Question: When we try to meditate and are not in a good mood — say we've been at school and the whole day has been absolutely ordinary, and we are in sort of an undivine mood — how can we get rid of this mood in order to meditate well?

Sri Chinmoy: When you come to meditate after you have mixed with ordinary people, unaspiring people, how can you enter into your good, high, deep meditation? Immediately try to think of two rooms right in front of you. Feel that one room is unlit, and there — while you were in school, when you were with unaspiring people — you were caught by some dacoits or hooligans who were trying to strangle you. They were about to kill you. You were struggling with them because your whole life is a life of aspiration.

You were in that situation for four or five hours, and suddenly you have escaped from that world of destruction. When you come to the Centre and sit in front of me and meditate, you have to feel that you have escaped. You could have been killed by those forces; you could have been totally destroyed, annihilated. When you have that kind of feeling, great relief enters into you. When you feel with great relief that you have now entered into a room of Peace, Light, Bliss and Delight, automatically you will be able to meditate well. Automatically you will feel that here is your soul and here is your home. When you have that kind of great relief, you are automatically separated from the world of unreality, which is destruction in the spiritual life. Otherwise, when you come to meditate, these unaspiring forces will also come. You do not give them up; you still carry them in your mind. You carry their vibration, their atmosphere, their thoughts and ideas. Unconsciously they are coming. It is as though somebody has thrown a heavy load into a train. You don't know who has thrown it; you are just bringing the load. But as soon as you have the capacity to enter into the other room, just throw the heavy bags away and escape.

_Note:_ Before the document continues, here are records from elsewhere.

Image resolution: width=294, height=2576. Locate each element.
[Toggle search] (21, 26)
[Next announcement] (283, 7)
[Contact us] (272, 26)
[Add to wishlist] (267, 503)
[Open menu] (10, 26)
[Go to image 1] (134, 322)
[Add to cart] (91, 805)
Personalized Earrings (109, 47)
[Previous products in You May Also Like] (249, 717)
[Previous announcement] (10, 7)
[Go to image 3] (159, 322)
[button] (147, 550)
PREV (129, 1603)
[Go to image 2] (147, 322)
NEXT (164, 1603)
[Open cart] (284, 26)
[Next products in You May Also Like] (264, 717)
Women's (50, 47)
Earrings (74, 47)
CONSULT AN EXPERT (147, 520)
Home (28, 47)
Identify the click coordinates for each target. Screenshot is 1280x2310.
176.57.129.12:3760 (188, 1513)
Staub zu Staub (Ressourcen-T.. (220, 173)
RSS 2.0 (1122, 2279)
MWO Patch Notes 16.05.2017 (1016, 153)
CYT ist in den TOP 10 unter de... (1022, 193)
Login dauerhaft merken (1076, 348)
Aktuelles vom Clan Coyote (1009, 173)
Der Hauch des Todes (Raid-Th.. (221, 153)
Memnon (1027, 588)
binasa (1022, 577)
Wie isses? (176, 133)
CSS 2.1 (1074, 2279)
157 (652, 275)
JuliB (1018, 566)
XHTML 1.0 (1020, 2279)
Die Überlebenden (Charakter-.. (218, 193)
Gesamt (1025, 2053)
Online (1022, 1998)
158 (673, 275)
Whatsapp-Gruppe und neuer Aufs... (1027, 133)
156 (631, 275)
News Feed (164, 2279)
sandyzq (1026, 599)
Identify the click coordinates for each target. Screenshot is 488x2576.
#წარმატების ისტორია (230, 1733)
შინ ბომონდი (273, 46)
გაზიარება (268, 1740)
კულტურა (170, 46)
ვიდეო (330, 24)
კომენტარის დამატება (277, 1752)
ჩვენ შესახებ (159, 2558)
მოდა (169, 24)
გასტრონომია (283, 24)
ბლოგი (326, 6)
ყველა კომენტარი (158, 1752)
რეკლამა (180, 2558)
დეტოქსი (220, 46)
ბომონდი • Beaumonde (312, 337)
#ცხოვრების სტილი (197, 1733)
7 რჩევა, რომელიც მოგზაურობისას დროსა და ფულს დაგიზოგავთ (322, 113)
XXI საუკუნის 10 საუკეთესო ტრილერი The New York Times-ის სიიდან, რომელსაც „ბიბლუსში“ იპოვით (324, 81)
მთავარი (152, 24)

Some people take meditation as part of their schedule. They feel that one thing follows another in a continuous series: at eight o'clock they go to the office; at five o'clock they come back; at six o'clock they go to the Centre for meditation. But it is wrong to take it that way. Feel that the other events in life — when you mix with unaspiring people, ordinary people who are taking away your aspiration — are like destructive forces. So do not link up these incidents with others. On the contrary, break the incidents that are destructive from the other incidents in your life. Enter into the meditation room and feel that this is the real life and that was the unreal life. In this way you separate the real life from the unreal life. The moment you do this, you see that the real life is welcoming you with all its riches. If you do not make this conscious separation, then you are lost. If you feel that life is a continuous series of incidents, coming one after another, you are caught. Don't feel that this is an incident and that is also an incident. No! This incident is fulfilling and that incident is destructive, so you cannot tie them, you cannot unite them; you have to break them. When you break them, automatically you enter into the best, the highest meditation.